Breaking down the key revenue segments:
- 2Q trading rev. $3.05 billion, est. $3.13 billion
- 2Q FICC sales & trading revenue $1.16 billion, est. $1.47 billion
- 2Q equities sales & trading revenue $1.89 billion, est. $1.71 billion
- 2Q investment banking revenue $1.73 billion, est. $1.59 billion
Discussing the disappointing performance, Goldman said: “net revenues in Fixed Income, Currency and Commodities Client Execution were $1.16 billion for the second quarter of 2017, 40% lower than the second quarter of 2016, due to significantly lower net revenues in interest rate products, commodities, credit products and currencies, partially offset by higher net revenues in mortgages. During the quarter, Fixed Income, Currency and Commodities Client Execution operated in a challenging environment characterized by low levels of volatility, low client activity and generally difficult market-making conditions”

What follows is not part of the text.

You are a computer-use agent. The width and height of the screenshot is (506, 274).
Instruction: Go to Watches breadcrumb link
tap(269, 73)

Offsetting the poor performance in the high-margin FICC group was the spike in equities, which however is a far lower margin segment. This is what Goldman said: “net revenues in Equities were $1.89 billion for the second quarter of 2017, 8% higher than the second quarter of 2016, primarily due to higher net revenues in equities client execution, reflecting higher results in both cash products and derivatives. Net revenues from securities services and commissions and fees were both slightly higher compared with the second quarter of 2016. During the quarter, Equities operated in an environment characterized by generally higher global equity prices, while volatility levels remained low.”

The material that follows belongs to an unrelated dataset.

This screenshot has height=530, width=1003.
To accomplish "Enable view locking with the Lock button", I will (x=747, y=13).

Meanwhile investment banking declined once again: “Net revenues in Investment Banking were $1.73 billion for the second quarter of 2017, 3% lower than the second quarter of 2016 and 2% higher than the first quarter of 2017. Net revenues in Financial Advisory were $749 million, 6% lower than the second quarter of 2016, reflecting a decrease in industry-wide completed mergers and acquisitions. Net revenues in Underwriting were $981 million, essentially unchanged compared with the second quarter of 2016. Net revenues in debt underwriting were essentially unchanged compared with a strong prior year period. Net revenues in equity underwriting were slightly lower, reflecting lower net revenues from convertibles. The firm’s investment banking transaction backlog increased compared with both the end of the first quarter of 2017 and the end of 2016.”
Two other notable highlights: 2Q compensation expenses $3.23 billion, estimate $3.13 billion; 2Q non- compensation expenses $2.15 billion.
Finally, based on the total headcount of 34,100 at the end of the quarter and calculated LTM comp accruals, the average compensation per Goldman banker dropped modestly to $357,126 from $360,000 in Q1.